Numa feliz expressão, CARNELUTTI disse que o contrato coletivo é um híbrido, corpo de contrato e alma de lei.
Assim, a sentença normativa realiza um direito novo e não declara um direito subjetivo. É o que muito bem ressaltou GERALDO BEZERRA DE MENESES, esclarecendo ser esta a communisopinio entre os estudiosos e comentadores brasileiros.
Seria longo nominar os doutrinadores que aqui e no estrangeiro seguem essa orientação. Ouçamos, entretanto, SCELLE: “Desde que exista uma regra de atividade comum a todo um grupo de indivíduos, a uma comunidade grande ou pequena, concebida sem distinção de pessoas, a que se imponha colei uma fôrça obrigatória – donde quer que venha esta fôrça qualquer que seja a autoridade que a edite e lhe assegure eficácia, qualquer que seja o processo pelo qual ela tenha sido elaborada, determinação de autoridade ou pacto convencional – existe lei”, isto fazendo-o com plena concordância de ARNION, que apenas ressalva: “Notemos, entretanto, que êsses diversos textos (o de SCELLE e um de DUGUIT) se baseiam sôbre uma concepção ampla do têrmo lei, que, stricto sensu, nos parece inadequada; trata-se de regulamentos“.36
Quanto ao prazo de um ano para a revisão da sentença normativa, – estabelecido no art. 873 da Consol. das Leis do Trabalho, – a nosso ver, não implica na impossibilidade de modificação das condições de trabalho estipuladas na sentença, por acôrdo-coletivo que melhore as condições decididas.37 Porque, tanto no contrato como na sentença coletiva, o que se estabelece é um mínimo, dentro do qual os contratos individuais ou de grupo se limitam.38
O contrário seria estabilizar por um ano condições que iriam ferir o princípio eminentemente tutelar do direito social.
A cláusula rebus sic stantibus
4. Ora, passemos a um rápido estudo da cláusula rebussicstantibus, implícita nas sentenças coletivas, que as torna Incompatíveis com a constituição da coisa julgada.

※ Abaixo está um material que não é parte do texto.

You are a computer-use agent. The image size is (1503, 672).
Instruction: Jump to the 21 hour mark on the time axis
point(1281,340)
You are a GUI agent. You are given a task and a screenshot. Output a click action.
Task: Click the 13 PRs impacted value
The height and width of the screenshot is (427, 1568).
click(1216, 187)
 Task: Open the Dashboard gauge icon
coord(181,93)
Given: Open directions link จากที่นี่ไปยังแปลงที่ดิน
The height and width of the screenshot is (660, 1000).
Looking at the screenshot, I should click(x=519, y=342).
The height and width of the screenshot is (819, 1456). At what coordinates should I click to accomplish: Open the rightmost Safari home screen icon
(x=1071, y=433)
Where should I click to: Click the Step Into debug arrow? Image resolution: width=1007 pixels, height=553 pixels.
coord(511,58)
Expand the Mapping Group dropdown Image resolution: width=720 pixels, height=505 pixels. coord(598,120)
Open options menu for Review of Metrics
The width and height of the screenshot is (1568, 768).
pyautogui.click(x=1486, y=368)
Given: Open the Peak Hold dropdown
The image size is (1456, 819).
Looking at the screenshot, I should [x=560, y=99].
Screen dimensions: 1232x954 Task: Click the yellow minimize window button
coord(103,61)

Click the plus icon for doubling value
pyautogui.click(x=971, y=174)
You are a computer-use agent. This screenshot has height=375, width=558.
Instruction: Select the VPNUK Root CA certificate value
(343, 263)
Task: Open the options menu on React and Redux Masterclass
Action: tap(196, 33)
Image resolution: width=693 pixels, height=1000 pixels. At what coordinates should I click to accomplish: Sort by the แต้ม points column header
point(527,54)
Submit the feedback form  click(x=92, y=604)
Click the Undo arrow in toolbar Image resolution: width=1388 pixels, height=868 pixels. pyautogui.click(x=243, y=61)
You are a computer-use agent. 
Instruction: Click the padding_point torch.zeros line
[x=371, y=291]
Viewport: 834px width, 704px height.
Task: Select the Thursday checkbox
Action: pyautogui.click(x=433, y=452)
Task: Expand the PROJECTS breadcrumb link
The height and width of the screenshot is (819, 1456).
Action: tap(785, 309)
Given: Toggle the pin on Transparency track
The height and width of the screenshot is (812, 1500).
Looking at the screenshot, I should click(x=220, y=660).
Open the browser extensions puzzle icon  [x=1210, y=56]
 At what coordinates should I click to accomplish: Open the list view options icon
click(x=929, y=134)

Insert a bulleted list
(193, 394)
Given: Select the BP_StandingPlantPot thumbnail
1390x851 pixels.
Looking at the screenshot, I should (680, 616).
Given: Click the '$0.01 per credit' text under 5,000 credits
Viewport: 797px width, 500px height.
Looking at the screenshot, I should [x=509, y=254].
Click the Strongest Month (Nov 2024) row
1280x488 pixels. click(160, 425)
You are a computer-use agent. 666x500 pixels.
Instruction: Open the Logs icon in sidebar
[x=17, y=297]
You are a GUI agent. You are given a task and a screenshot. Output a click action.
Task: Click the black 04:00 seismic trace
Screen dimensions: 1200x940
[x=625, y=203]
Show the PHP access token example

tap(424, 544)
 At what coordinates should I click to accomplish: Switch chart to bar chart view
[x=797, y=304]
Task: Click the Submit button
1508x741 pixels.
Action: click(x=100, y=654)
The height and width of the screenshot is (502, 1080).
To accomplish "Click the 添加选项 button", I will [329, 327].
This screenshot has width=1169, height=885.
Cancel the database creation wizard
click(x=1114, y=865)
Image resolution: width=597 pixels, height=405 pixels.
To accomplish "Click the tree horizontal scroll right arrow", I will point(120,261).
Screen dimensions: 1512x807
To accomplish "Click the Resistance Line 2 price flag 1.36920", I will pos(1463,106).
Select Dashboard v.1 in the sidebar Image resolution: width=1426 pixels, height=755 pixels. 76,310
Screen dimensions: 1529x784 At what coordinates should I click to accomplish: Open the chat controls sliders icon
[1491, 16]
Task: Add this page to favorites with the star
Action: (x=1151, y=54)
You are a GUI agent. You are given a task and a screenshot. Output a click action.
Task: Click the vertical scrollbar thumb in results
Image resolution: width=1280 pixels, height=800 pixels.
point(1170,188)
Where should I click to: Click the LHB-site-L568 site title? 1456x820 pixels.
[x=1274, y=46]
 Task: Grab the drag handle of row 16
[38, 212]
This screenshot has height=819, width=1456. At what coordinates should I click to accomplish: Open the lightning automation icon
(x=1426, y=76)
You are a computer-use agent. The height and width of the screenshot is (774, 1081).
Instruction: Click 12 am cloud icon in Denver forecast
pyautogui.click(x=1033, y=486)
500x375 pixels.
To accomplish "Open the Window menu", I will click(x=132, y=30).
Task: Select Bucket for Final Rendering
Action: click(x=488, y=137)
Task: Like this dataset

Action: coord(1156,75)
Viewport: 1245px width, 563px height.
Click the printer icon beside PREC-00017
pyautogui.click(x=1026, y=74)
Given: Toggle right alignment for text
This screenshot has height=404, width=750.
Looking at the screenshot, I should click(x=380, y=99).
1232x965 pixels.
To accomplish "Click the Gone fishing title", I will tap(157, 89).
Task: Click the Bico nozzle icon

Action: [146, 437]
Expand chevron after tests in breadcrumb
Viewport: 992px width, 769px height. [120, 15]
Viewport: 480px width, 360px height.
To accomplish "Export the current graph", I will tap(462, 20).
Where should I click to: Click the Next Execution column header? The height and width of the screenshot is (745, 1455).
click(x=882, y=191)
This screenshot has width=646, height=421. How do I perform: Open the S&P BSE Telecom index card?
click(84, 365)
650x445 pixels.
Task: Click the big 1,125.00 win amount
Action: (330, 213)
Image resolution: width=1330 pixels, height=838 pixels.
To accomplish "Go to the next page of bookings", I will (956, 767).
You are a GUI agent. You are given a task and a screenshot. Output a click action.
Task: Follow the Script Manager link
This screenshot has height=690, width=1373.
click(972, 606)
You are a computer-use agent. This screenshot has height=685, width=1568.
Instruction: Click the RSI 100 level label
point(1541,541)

Para a compreensão do poder normativo, da cláusula rebus, nas novas tendência, do direito, é necessário que nos libertemos de certos princípios obsoletos, herdados do Direito Romano e sancionados pela Revolução Francesa.39
O cidadão, ser abstrato e prepotente, em nome de quem se exercia a soberania do Estado e cuja igualdade perante a lei se tornou artigo de tôdas as Constituições pós-revolucionárias, podia ser privado, por tôda a existência, da sua liberdade (o bem máximo do ser humano, invocado para levantar o povo às armas, e que NAPOLEÃO tomara por lema do seu Código), desde que não pagasse uma duplicata ou não cumprisse uma prestação pecuniária.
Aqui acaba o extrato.